Value Assurance Framework (VAF) is split into three different phases, namely Discover, Design, and Monitor, and each of these phases are designed to address different set of activities which need to be performed to realize business value from the transformation initiatives. Each phase has a set of deliverables and templates designed to aid the business value related activities. They are integrated with other work streams of the programs. This helps all the workstreams to work on capabilities that have a clear line of sight to business value and fosters cross-team collaboration needed to meet the objectives of the program.

Discovery Phase – The objective of this phase is to identify capabilities that will deliver business value. You would need to focus on objectives, business case, key value drivers, and what needs to go or be replaced to bring about concrete transformative value.

Design Phase –The design phase ensures your solutions are tied to the key value drivers – they revolve around the benefits you hope to achieve from the transformation initiative.
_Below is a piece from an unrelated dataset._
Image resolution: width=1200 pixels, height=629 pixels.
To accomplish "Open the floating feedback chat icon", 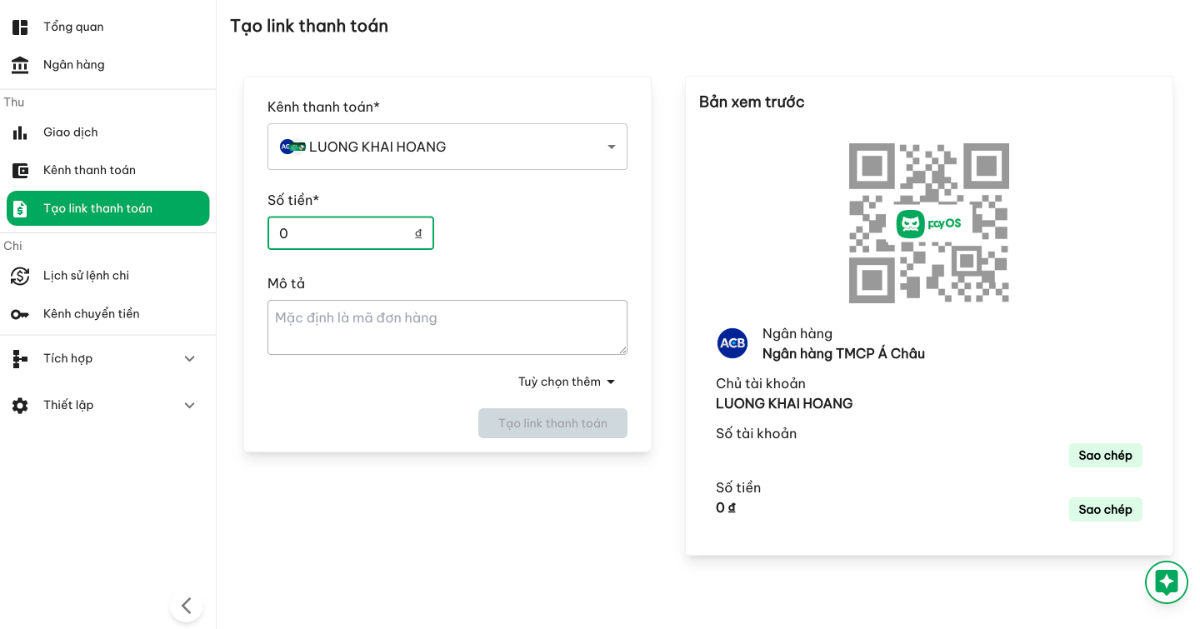I will point(1166,582).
In this phase, you’d ensure that the solution is value-focused and take measures to embed the value within the business strategy. This approach guides the design of the solution (process, people, and technology) to achieve an incremental and measurable improvement in process metrics. Additionally, by taking a cross-functional business process view, it is also able to identify the capabilities where multiple process teams need to collaborate to drive operational efficiency. The design of the technology component of the solution, whether it is an ERP system or a custom developed system, is influenced by the structure of business processes as well as targeted process objectives and metrics.

Monitor phase – Once the value drivers are identified and a business case is established, there must be a uniform process, frequency and mechanism of tracking benefits from the given transformation initiative

20% of value loss occurs after implementation, once the initiatives have been fully executed – McKinsey 4

Monitor the initiative to see if it bears fruits in accordance with your expectations and in case of any deviations what corrective actions need to be taken. To pull this off, organizations need to start capturing, measuring, and reporting the bare minimum and maximum values they get from the program as well as have a well-defined governance process around the different business value components.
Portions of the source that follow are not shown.